Astronomie und Kosmologie

Das Val Medel – sich von Disentis bis zum Lukmanierpass erstreckend – verbindet die romanisch sprechende Surselva im Norden mit dem italienisch sprechenden Bleniotal. Die Dörfer am Talboden, die idyllischen Weiler an den Talflanken, die vielen Maiensässsiedlungen und Alpen verleihen ihm einen einzigartigen Charme. An sonnigen Herbsttagen sind Licht und Farben einzigartig. In klarer Nacht wölbt sich ein atemberaubendes Sternenmeer über das Val Medel.

Während drei Tagen (und den Nachten nach Leer Mond) tauchen wir ein ins Universum und beschäftigen uns mit dessen Entstehung, mit Sternen und deren Entwicklung, mit Galaxien, Planeten, roten Riesen, weissen Zwergen, schwarzen Löchern etc.

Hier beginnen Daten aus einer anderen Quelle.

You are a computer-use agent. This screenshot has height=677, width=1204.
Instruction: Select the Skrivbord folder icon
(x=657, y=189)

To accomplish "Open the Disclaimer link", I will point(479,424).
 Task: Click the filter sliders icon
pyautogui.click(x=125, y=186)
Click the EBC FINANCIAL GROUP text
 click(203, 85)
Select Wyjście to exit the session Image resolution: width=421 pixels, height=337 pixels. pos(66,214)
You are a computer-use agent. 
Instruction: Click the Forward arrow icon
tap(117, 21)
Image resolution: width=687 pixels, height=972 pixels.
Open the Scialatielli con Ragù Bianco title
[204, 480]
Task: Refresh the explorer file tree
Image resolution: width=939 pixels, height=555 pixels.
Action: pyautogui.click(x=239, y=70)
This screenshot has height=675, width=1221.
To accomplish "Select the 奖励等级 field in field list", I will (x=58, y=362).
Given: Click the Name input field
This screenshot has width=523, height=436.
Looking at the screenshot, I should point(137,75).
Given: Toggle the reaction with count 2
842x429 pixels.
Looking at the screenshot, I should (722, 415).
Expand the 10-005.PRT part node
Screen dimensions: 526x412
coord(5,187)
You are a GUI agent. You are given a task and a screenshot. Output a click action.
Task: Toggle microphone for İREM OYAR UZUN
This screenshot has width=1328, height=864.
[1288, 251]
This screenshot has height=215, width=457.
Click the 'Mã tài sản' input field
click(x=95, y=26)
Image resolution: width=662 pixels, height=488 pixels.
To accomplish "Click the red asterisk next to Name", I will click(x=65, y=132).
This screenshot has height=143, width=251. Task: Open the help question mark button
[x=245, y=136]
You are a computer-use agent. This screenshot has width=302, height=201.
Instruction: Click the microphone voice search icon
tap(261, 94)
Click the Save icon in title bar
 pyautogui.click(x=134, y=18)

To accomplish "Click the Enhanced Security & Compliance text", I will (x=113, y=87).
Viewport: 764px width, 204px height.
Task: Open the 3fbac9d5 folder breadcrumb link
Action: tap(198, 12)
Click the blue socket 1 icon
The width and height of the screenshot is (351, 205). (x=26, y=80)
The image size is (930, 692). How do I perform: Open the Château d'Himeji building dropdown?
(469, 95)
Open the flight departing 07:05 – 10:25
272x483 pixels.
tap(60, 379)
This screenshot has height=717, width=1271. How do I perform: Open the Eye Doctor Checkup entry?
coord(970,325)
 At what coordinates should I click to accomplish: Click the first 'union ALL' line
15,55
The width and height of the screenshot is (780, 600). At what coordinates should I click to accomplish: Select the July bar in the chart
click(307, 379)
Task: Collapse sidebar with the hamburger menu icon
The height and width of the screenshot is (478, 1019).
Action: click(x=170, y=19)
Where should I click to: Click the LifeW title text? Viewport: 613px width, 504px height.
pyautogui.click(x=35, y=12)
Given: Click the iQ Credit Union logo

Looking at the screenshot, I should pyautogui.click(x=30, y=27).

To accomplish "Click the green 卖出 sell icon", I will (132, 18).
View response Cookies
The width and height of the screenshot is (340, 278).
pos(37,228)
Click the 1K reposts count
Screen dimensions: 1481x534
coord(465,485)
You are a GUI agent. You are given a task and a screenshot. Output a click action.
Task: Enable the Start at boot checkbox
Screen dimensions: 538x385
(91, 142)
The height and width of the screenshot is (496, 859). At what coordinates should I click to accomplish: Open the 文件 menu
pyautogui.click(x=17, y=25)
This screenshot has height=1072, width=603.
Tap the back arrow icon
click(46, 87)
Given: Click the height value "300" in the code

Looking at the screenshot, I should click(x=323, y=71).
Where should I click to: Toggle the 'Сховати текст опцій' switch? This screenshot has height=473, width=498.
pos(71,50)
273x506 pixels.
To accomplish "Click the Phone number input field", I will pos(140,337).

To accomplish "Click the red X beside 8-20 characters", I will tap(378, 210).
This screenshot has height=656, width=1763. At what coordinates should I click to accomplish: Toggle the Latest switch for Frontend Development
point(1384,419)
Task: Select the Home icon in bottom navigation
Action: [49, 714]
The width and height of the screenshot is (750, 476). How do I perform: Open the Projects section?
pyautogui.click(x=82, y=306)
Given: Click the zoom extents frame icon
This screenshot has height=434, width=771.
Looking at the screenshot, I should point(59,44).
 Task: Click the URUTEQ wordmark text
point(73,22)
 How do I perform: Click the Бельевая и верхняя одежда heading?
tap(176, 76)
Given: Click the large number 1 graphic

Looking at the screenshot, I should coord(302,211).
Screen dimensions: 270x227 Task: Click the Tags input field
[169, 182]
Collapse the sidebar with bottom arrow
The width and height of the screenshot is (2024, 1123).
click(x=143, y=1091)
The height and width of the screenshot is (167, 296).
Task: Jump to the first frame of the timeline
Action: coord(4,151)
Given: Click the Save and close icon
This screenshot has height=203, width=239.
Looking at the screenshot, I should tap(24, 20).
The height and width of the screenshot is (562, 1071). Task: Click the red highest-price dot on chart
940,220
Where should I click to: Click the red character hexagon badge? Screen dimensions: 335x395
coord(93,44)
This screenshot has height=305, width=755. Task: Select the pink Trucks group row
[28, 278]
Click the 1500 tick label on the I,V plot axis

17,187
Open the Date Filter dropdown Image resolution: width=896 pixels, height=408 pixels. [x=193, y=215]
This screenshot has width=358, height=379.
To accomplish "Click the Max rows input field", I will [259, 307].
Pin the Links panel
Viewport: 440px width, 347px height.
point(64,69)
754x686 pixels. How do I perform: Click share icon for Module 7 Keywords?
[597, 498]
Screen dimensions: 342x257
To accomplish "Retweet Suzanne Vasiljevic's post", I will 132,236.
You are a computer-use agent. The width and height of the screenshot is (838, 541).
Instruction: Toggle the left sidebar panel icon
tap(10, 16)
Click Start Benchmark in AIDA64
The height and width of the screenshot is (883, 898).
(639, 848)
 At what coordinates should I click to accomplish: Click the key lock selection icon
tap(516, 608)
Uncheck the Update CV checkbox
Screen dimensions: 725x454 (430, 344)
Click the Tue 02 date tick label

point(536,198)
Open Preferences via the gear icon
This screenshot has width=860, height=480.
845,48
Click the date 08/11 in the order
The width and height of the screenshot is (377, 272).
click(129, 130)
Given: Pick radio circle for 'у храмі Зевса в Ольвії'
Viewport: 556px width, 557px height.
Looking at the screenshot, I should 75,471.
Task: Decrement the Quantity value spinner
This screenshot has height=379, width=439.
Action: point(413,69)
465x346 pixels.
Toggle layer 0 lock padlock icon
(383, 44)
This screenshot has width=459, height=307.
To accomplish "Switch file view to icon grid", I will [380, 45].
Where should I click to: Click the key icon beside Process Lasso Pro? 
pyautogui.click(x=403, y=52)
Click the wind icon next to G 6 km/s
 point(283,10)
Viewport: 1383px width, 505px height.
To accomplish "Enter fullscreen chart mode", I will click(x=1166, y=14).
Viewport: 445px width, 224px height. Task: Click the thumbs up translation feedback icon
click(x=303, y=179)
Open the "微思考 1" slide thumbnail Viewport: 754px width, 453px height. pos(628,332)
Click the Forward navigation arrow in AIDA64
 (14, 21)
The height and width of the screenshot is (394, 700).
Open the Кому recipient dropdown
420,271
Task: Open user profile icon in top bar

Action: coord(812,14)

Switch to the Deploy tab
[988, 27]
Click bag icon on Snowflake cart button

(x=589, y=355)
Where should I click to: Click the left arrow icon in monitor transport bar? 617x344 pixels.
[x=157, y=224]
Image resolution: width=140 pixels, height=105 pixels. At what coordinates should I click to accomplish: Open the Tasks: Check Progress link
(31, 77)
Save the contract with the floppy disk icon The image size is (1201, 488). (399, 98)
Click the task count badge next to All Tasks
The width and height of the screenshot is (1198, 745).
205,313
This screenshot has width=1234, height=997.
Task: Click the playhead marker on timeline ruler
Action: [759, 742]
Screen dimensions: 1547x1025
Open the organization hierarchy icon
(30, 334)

Bei klarem Wetter beobachten wir den Sternenhimmel und die Sonne mit zwei leistungsfähigen Teleskopen an einem magischen Ort auf über 1600 m Höhe, in der → Academia Vivian. Eine Einführung in die Astrofotografie gehört auch zum Programm.

Das Kosmische wird durch Irdisches ergänzt: Wir besuchen einen Biobauern im Dorf und besichtigen das Kloster Disentis und erhalten dabei Einblicke in die 1400-jährige Geschichte des Klosters und seiner Bewohner. Ein Astro-Gespräch mit Frage- und Diskussionsrunde rundet die Studienreise ab.

Mehr Informationen und Anmeldung unter: → www.vhszh.ch und → Hotel Medelina, Curaglia.

Ein unvergessliches Erlebnis

Mit Hilfe von zwei leistungsstarken Teleskopen betrachten wir den Nachthimmel. Je nach Jahreszeit und Planetenkonstellationen bestaunen wir die Krater des Erdmondes, die Sichelgestalt der Venus, den rötlich schimmernden Mars, den Riesenplaneten Jupiter mit seinem roten Fleck und seinen vier grössten Monden, Saturn mit seinem wunderbaren Ring. Neben den Objekten aus unserem Sonnensystem betrachten wir auch Sternhaufen, Gasnebel, planetarische Ringnebel, unsere Nachbargalaxie, der Andromedanebel, und andere Spiralgalaxien. Als Beobachtungsort wählen wir die lichtarme Academina Viviane, oberhalb Curaglia auf über 1’600 m Höhe.